Wow… I don’t understand why the district would dare to violate its own settlement at all, much less when the original plaintiff was in the crowd receiving an award!

The AHA says a monetary punishment is required because the district disobeyed a court order and it’s requesting $1,000 each from the school district and the principal of Northwest Rankin High School. It’s also requesting $20,000 for each future violation of the law, not because they want the money but because that amount might be enough to persuade district officials to put a stop to their preaching ways. That money is all in addition to attorney’s fees.


“Public schools are not in the business of prayer. Specifically making time for prayer in assemblies and award ceremonies threatens our nation’s constitutional principles and disregards the rights of our children,” said Roy Speckhardt, executive director of the American Humanist Association.

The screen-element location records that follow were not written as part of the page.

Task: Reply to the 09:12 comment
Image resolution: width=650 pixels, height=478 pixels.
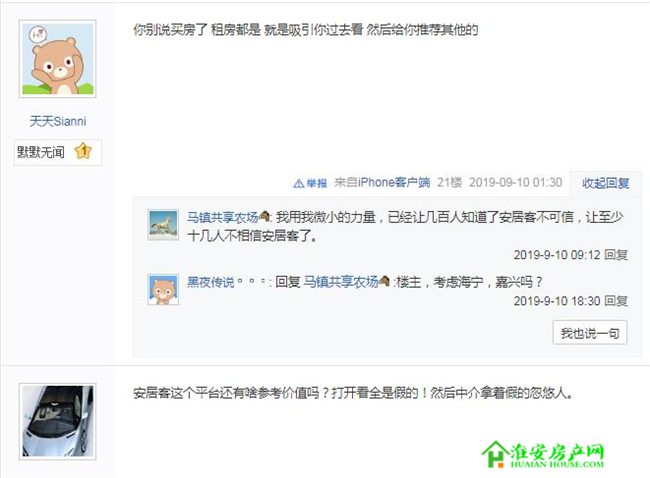Action: click(x=616, y=255)
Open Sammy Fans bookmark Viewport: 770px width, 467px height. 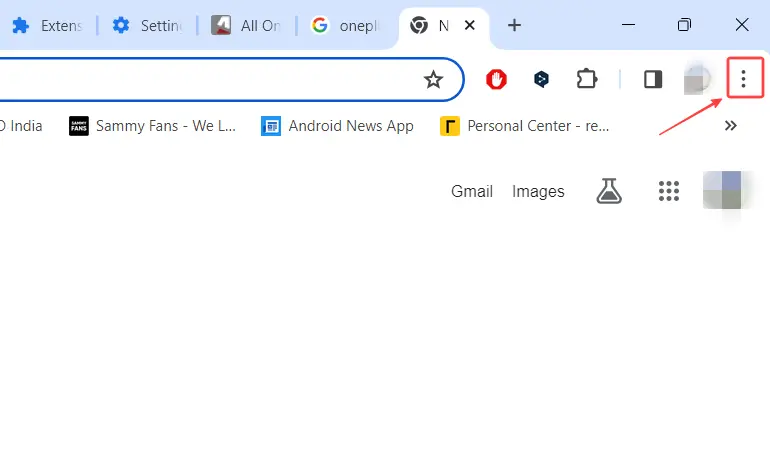(152, 126)
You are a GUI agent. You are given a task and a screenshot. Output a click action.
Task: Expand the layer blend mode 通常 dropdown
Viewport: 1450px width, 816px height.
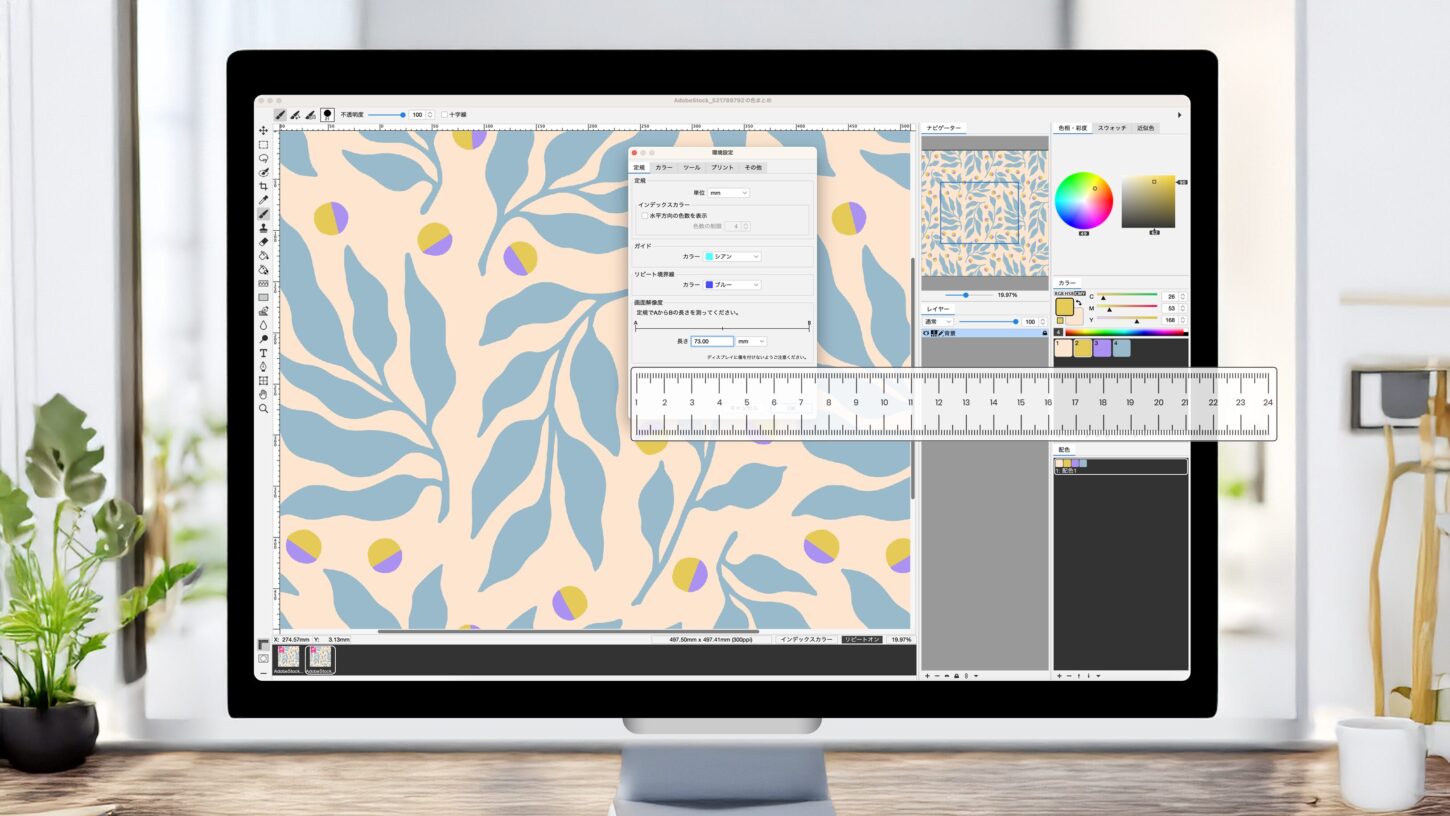pos(938,321)
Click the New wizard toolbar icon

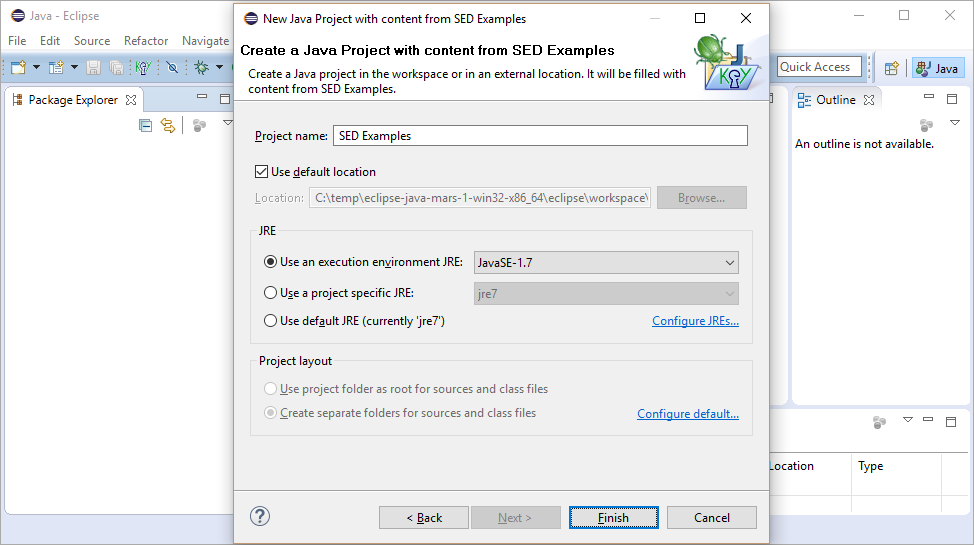coord(18,67)
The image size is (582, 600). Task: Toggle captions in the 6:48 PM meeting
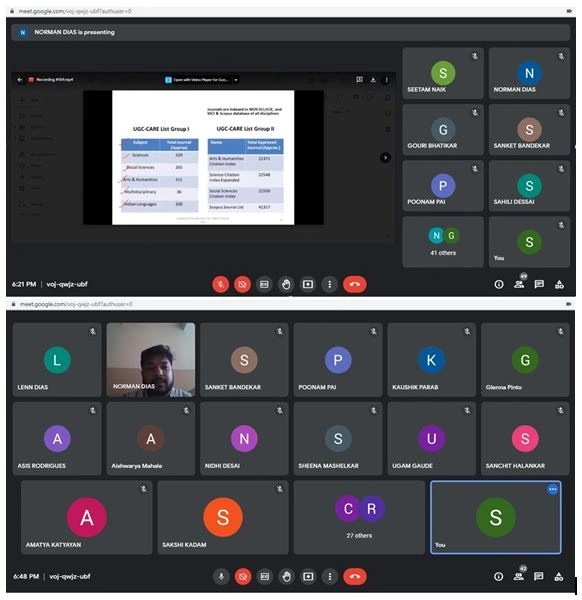265,576
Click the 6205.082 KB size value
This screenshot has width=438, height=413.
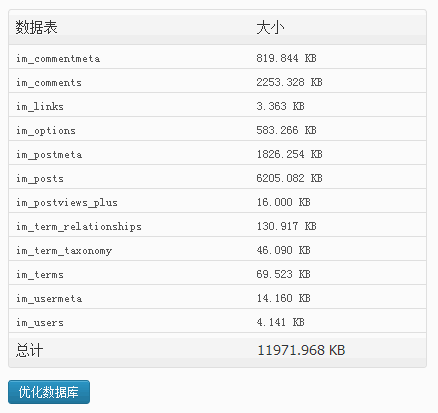coord(289,178)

“Precedent set by both the U.S. Supreme Court and numerous federal courts clearly affirms that prayer in public schools violates the constitutional requirement of separation of church and state and infringes upon the religious liberty of non-adherents,” said Monica Miller, an attorney with the Appignani Humanist Legal Center. “It’s shocking that the school would so blatantly violate the Establishment Clause and the rights of its students.”

We’ll see how the district responds. In all my years of writing about these issues, I’ve never seen district officials lose a religion-based court case this badly — and then completely disregard the verdict and continue with the same illegal practices that got them in the mess in the first place. But that’s exactly what’s happening in the Rankin County School District.

Let’s not forget that we know about these violations of the law thanks to one courageous atheist, Gracie Bedi. What an incredible young woman.